13. The method of promoting venous-return flow in a human arm, which method comprises:

(a) establishing a sealed inflatable and flexibly limited zone which continuously envelops essentially only that localized region which includes the palm and dorsum of the hand and which is adjacent the digits and thumb, said localized region thus being exclusive of the arm and of the extremities of the digits and thumb;

(b) establishing a circumferential tie of the hand around said inflatable zone while leaving the extremities exposed;

(c) applying a relatively short inflation pulse of pressure fluid within said zone, thereby compressing essentially only veins local to said region;

(d) relaxing the inflation pressure over a period of time which is relatively great compared to the duration of said pulse; and

(e) cyclically repeating said relatively short pulse in alternation with said relatively great period of pressure relaxation.
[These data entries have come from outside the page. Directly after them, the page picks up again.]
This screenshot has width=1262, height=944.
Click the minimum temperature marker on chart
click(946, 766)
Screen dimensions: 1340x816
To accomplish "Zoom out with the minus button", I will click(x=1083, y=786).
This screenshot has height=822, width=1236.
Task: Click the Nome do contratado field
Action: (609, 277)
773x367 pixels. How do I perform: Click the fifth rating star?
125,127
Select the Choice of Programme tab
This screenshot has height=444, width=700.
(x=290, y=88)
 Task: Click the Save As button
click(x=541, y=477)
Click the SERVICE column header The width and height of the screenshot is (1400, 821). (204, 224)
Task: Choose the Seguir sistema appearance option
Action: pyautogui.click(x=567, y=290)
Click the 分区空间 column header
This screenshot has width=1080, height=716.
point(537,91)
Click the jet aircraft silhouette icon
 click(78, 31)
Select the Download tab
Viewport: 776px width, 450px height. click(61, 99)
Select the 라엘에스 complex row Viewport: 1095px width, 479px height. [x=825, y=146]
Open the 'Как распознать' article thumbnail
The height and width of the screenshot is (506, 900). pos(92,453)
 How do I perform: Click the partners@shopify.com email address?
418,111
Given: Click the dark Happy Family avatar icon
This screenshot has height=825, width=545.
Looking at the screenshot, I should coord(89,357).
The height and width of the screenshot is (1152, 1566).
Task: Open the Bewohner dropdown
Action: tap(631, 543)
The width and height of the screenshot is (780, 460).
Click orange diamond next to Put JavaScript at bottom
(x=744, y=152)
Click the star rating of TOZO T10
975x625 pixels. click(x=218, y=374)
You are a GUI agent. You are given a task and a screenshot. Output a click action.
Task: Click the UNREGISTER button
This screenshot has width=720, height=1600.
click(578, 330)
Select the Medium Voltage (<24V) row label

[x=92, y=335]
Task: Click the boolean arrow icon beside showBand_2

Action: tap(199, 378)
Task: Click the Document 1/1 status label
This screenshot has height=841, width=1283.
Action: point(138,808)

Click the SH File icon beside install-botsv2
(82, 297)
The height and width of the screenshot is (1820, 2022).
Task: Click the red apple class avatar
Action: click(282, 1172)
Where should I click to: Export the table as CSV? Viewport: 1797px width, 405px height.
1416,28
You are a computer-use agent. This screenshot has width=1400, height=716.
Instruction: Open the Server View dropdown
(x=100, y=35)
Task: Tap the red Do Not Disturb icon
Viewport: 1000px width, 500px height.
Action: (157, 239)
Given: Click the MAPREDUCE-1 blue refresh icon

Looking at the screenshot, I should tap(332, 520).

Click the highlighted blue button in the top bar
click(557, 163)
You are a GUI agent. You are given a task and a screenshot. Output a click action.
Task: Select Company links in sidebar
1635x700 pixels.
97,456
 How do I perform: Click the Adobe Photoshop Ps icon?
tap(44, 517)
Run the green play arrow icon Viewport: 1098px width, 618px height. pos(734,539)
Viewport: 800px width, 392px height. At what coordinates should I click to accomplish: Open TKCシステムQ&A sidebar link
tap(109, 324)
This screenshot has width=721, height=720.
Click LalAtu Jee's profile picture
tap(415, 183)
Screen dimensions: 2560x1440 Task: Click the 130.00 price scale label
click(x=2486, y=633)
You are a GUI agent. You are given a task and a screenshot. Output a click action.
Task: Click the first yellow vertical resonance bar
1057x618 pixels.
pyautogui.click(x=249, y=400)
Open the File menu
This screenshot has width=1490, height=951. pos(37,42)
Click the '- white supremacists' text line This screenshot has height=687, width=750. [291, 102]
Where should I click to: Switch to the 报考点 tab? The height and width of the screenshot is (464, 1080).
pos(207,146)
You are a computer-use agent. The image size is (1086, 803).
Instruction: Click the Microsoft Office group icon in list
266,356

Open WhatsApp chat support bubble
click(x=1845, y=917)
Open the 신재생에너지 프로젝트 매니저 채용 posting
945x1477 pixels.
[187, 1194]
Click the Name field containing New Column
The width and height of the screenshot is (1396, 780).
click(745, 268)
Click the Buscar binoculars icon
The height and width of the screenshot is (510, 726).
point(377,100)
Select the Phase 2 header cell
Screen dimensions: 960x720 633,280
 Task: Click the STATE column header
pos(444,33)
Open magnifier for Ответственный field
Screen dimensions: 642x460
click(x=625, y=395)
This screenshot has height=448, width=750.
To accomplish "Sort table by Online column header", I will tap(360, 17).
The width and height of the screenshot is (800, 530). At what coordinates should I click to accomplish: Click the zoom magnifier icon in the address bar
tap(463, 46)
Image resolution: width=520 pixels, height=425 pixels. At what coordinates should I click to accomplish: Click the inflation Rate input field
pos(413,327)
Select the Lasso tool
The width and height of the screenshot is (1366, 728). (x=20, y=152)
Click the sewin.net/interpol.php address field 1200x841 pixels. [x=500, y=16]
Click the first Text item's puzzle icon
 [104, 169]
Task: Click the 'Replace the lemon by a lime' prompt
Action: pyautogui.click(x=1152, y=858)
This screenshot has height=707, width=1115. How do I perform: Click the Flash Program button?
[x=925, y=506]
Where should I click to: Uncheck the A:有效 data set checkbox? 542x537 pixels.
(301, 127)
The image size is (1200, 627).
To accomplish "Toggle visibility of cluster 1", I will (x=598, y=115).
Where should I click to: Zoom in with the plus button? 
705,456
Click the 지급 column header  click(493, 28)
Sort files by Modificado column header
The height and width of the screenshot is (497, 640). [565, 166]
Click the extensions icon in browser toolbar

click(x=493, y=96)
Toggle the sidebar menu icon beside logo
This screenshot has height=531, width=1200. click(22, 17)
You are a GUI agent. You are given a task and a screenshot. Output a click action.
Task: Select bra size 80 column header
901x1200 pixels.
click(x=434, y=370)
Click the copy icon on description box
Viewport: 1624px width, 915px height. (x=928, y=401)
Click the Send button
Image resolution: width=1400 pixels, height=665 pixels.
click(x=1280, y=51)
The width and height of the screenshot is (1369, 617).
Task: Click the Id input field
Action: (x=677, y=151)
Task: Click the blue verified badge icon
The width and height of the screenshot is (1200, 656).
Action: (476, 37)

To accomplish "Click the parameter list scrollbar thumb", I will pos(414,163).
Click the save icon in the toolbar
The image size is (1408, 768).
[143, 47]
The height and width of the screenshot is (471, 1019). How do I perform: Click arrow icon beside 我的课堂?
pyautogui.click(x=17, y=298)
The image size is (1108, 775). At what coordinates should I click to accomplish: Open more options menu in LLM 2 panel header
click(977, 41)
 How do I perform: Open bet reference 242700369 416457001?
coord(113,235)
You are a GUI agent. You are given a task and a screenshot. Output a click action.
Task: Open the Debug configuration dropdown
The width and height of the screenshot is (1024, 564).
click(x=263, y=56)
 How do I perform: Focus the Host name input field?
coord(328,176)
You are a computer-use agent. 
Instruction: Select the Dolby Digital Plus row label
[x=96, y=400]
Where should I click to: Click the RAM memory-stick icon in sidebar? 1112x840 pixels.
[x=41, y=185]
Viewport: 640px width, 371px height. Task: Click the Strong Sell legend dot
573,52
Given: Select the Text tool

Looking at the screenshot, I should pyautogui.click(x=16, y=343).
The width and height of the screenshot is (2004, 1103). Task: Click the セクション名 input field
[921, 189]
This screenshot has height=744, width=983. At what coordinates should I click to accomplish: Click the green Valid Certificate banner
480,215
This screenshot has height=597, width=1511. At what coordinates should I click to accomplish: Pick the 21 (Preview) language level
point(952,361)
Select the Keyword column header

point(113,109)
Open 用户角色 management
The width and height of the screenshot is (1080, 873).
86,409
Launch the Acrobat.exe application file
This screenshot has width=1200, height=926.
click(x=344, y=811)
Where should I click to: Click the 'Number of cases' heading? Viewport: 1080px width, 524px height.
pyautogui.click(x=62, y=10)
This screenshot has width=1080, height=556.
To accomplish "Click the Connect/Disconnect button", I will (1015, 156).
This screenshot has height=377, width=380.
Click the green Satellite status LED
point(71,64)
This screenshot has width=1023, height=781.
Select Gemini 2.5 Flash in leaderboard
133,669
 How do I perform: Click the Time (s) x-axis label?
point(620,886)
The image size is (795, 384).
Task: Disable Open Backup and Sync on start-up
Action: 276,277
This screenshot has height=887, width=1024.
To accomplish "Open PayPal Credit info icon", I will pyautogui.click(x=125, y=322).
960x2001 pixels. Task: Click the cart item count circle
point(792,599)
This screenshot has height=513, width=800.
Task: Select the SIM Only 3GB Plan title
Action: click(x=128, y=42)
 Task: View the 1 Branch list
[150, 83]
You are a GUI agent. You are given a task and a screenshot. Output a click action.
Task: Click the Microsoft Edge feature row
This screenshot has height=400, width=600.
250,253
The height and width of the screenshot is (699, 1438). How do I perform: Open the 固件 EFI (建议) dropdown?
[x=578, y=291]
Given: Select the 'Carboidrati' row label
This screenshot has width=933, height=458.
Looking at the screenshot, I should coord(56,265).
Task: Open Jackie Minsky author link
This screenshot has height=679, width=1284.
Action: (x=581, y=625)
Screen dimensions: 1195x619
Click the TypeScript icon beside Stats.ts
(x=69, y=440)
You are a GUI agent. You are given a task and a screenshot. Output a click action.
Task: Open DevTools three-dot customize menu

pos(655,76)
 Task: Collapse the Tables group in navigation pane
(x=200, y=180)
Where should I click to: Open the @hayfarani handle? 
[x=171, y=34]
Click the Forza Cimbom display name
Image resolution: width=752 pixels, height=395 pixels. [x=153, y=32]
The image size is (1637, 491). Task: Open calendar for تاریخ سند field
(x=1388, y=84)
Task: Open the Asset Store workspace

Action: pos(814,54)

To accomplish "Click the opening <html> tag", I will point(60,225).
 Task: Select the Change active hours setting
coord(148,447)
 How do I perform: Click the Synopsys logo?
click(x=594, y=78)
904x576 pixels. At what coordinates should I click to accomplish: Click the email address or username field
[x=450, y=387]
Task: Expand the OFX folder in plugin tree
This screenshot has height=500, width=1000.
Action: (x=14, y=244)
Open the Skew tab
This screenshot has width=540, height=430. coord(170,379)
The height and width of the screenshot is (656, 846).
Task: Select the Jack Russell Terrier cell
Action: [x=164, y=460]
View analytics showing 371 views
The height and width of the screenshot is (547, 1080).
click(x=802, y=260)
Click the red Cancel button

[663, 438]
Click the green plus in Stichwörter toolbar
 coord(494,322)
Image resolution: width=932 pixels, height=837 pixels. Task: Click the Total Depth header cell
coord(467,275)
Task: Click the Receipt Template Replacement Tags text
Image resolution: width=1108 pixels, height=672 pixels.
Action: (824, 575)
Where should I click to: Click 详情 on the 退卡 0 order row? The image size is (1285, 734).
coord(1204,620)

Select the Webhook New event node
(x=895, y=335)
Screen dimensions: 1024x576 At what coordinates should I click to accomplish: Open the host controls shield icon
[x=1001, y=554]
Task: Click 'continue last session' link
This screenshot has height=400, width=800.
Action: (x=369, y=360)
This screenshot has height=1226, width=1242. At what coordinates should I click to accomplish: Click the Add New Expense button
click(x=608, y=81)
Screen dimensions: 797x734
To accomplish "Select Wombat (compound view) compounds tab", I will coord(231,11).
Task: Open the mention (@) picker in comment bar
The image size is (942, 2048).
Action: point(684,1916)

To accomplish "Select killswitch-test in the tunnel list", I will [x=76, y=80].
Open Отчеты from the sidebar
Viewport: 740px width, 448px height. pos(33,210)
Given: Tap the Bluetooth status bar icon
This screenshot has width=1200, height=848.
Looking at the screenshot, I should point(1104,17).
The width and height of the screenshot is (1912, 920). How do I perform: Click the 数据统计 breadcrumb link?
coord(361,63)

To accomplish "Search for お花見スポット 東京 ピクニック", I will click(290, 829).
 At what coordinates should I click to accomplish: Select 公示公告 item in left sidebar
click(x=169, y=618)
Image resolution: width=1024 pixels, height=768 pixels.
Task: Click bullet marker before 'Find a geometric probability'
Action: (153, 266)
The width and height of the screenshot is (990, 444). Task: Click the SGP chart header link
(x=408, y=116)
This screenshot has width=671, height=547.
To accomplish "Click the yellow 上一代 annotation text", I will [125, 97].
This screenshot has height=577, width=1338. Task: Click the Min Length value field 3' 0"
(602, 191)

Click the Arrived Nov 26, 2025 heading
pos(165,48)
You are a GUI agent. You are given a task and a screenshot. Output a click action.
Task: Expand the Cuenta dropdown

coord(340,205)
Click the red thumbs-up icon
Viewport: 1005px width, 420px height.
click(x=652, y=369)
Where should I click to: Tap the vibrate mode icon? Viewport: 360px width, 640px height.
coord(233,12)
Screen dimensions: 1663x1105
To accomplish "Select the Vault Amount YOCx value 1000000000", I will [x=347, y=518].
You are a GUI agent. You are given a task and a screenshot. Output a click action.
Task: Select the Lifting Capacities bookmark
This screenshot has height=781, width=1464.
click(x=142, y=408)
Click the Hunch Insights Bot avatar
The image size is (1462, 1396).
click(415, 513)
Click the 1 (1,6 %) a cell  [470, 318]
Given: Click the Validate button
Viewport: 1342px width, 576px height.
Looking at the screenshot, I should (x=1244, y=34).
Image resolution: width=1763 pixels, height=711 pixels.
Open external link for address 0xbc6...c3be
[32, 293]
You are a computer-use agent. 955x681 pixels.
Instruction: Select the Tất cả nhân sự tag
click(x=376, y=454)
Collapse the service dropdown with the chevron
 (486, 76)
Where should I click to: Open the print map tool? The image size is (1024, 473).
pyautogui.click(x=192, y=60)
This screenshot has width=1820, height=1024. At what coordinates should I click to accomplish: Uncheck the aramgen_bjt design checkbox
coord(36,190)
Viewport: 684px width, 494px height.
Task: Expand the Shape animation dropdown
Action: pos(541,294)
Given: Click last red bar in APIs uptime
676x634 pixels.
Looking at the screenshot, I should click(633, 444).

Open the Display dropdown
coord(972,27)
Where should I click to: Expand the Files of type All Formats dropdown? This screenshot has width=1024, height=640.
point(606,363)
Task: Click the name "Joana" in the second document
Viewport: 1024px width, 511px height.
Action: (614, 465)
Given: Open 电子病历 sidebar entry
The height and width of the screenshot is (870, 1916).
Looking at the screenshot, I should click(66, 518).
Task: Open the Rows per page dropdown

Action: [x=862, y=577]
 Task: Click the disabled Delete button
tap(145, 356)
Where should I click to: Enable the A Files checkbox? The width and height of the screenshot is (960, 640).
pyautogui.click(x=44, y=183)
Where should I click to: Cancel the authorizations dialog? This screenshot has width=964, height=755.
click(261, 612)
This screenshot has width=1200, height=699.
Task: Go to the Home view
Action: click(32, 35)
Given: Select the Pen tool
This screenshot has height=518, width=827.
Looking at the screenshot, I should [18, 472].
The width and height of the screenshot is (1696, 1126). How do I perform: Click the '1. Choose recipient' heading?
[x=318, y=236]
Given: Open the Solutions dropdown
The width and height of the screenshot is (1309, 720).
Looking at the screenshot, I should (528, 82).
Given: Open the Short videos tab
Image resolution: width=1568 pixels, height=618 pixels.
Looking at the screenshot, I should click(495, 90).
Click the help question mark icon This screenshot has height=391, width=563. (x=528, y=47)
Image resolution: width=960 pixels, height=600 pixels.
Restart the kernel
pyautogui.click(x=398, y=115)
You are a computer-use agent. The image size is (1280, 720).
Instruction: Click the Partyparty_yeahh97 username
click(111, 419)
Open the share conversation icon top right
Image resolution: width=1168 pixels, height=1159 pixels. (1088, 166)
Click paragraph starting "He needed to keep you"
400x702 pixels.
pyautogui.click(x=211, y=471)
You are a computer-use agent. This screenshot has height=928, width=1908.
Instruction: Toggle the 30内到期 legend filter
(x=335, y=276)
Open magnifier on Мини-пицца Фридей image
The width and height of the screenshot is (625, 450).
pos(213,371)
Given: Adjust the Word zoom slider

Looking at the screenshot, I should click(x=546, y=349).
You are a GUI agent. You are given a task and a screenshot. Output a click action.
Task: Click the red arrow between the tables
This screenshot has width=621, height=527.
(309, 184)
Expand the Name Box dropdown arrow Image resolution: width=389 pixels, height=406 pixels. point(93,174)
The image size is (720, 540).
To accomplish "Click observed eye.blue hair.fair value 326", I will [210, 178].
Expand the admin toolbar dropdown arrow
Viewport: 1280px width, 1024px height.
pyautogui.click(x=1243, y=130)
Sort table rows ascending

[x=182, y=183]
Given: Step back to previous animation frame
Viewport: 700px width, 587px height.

14. The method of promoting venous-return flow in a human arm, which method comprises:

(a) applying transient squeezing pressure essentially only to that localized region of the palm of the hand which is adjacent the digits and thumb, said localized region thus being exclusive of the arm and of the extremities of the digits and thumb, said squeezing pressure being developed in one second or less;

(b) relaxing the squeezing pressure over a period of time in the range of 10 to 60 seconds; and

(c) cyclically repeating said transient application in alternation with said period of pressure relaxation.

15. The method of any one of claims 8, 9, and 12, in which the transient squeezing pressure is developed in one second or less.

16. The method of claim 10 or claim 13, in which the relatively short inflation pulse is developed in one second or less.

17. The method of any one of claims 8, 9, 10, 12, 13 and 14, in which the period of pressure relaxation is in the range of 10 to 60 seconds.

18. The method of any one of claims 8, 9, 12 and 14, in which the transient squeezing pressure is applied pneumatically.

19. The method of any one of claims 8, 9, 11, 12 and 14, in which the transient squeezing pressure is applied pneumatically and to a peak pressure of at least 200-mm Hg.

20. The method of claim 10 or claim 13 in which the relatively short inflation pulse is applied pneumatically.

21. The method of claim 10 or claim 13, in which the relatively short inflation pulse is applied pneumatically and to a peak pressure of at least 200-mm Hg.